## Directions
Give again, word for word, every line in the entries below from the line with "The width and height of the screenshot is (470, 255)." up to and including the line with "You are a computer-use agent. The image size is (279, 489).", and no other line.

Pixel coordinate grounding data:
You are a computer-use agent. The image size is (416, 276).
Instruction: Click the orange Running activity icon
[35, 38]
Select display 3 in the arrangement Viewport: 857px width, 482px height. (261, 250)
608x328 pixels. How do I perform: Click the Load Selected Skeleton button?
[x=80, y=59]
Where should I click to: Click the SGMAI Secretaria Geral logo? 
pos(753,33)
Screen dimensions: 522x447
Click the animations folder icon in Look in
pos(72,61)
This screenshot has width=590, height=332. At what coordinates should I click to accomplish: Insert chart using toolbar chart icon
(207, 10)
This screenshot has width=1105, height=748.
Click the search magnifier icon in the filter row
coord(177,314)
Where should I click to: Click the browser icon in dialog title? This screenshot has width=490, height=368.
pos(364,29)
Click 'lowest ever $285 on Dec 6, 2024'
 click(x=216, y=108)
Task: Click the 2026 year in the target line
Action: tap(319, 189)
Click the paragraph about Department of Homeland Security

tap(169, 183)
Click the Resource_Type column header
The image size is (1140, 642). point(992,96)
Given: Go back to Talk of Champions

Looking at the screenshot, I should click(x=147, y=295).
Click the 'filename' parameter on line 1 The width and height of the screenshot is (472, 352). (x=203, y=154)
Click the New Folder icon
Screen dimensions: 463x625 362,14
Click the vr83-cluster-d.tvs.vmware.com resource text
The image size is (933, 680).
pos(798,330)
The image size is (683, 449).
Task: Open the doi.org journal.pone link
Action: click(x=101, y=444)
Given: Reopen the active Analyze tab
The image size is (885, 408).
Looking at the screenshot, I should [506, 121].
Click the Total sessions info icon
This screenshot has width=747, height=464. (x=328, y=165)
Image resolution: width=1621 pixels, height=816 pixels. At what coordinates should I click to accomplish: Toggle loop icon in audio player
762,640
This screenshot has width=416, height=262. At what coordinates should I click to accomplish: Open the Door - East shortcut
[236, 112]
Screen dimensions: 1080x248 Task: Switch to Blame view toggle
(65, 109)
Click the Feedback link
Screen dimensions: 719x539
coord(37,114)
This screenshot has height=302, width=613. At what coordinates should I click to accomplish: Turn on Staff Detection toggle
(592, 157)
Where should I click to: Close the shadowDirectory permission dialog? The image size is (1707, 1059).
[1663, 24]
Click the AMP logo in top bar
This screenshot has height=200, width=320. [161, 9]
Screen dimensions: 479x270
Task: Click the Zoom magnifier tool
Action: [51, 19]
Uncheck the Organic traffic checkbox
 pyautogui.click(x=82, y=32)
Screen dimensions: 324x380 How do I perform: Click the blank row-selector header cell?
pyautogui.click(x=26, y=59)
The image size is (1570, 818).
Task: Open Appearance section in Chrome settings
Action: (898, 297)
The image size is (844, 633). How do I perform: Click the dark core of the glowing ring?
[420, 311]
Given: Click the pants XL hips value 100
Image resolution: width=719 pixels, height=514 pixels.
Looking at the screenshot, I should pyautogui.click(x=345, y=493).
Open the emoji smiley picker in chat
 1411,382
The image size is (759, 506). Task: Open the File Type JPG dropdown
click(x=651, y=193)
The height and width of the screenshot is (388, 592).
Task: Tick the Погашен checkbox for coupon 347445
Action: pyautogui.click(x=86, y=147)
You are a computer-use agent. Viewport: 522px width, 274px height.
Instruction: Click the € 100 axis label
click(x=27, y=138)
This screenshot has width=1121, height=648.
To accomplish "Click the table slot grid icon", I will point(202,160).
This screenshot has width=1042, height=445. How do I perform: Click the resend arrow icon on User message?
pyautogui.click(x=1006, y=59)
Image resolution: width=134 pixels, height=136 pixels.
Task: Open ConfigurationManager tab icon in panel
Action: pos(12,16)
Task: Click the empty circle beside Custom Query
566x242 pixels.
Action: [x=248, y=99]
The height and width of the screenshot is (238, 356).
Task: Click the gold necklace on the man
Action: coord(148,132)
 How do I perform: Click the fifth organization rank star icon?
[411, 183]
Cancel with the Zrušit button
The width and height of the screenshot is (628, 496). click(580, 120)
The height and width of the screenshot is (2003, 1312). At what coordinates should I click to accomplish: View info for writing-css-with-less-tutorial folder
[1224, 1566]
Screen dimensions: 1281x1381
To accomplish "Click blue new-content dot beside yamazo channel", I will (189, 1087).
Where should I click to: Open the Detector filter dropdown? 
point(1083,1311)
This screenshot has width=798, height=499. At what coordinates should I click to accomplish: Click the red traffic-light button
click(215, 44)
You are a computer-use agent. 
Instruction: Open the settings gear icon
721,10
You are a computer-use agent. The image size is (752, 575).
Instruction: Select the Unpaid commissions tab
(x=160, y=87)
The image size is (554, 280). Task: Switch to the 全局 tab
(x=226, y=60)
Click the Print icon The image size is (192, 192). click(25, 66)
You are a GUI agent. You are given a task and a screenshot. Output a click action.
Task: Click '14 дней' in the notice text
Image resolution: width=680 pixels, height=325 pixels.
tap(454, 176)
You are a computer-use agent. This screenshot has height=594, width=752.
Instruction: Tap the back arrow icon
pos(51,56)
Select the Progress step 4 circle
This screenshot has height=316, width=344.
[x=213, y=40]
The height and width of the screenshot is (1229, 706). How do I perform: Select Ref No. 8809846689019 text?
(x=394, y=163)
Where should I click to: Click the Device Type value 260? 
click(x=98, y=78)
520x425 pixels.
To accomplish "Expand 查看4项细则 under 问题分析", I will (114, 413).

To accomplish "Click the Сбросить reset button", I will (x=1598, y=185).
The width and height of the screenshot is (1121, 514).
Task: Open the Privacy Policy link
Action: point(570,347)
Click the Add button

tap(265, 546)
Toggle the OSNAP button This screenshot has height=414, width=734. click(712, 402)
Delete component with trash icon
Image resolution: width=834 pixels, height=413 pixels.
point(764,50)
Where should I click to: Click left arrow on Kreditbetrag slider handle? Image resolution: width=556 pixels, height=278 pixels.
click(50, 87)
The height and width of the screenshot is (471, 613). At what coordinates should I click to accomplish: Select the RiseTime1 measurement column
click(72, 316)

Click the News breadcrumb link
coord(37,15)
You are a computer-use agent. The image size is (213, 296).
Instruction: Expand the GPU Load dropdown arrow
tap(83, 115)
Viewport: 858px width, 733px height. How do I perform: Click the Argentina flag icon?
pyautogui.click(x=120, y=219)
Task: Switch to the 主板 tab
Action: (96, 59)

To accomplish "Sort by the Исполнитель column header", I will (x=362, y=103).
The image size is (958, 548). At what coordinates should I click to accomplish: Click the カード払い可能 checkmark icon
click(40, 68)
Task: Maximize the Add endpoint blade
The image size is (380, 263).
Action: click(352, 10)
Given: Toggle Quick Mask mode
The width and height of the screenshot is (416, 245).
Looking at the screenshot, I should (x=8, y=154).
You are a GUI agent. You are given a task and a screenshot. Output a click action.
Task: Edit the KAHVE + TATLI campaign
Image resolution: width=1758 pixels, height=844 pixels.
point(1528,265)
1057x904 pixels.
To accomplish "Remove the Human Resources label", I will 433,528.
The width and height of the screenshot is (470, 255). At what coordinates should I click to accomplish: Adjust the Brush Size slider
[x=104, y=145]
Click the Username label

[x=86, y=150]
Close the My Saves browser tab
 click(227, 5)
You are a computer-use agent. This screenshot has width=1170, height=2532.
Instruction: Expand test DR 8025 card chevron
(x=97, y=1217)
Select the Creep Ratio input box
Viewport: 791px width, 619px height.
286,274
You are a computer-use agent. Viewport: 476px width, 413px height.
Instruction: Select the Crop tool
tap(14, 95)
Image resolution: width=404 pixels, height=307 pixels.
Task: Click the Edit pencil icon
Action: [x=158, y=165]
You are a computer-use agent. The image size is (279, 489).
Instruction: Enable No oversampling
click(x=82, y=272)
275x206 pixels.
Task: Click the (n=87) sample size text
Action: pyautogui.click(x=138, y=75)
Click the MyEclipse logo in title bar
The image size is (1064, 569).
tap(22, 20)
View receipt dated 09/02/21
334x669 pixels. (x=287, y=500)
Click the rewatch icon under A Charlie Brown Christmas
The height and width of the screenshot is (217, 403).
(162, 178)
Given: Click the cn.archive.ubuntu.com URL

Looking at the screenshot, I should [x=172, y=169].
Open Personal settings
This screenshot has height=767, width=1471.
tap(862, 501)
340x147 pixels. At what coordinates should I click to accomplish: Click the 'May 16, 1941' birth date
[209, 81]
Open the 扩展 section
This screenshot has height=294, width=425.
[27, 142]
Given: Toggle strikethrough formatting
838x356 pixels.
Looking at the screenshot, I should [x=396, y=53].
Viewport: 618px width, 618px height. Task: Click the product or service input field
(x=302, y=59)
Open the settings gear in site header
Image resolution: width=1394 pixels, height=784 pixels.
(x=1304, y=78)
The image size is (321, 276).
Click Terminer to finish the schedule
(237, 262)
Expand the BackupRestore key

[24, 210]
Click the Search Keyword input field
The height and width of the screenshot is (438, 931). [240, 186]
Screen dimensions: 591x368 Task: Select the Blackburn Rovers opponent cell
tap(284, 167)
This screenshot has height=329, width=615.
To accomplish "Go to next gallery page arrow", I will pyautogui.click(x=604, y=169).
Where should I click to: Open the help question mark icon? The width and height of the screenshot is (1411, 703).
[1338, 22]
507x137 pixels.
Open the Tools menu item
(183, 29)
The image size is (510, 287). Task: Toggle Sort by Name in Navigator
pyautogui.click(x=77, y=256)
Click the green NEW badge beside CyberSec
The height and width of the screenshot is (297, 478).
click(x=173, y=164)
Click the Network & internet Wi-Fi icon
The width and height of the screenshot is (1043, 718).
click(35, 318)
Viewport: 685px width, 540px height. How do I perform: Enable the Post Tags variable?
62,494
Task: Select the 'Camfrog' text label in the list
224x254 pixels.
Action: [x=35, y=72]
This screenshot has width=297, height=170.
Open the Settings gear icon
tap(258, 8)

## Exercise response
The width and height of the screenshot is (470, 255). At what coordinates should I click to accomplish: Adjust the Brush Size slider
[x=104, y=145]
Click the Username label

[x=86, y=150]
Close the My Saves browser tab
 click(227, 5)
You are a computer-use agent. This screenshot has width=1170, height=2532.
Instruction: Expand test DR 8025 card chevron
(x=97, y=1217)
Select the Creep Ratio input box
Viewport: 791px width, 619px height.
286,274
You are a computer-use agent. Viewport: 476px width, 413px height.
Instruction: Select the Crop tool
tap(14, 95)
Image resolution: width=404 pixels, height=307 pixels.
Task: Click the Edit pencil icon
Action: [x=158, y=165]
You are a computer-use agent. The image size is (279, 489).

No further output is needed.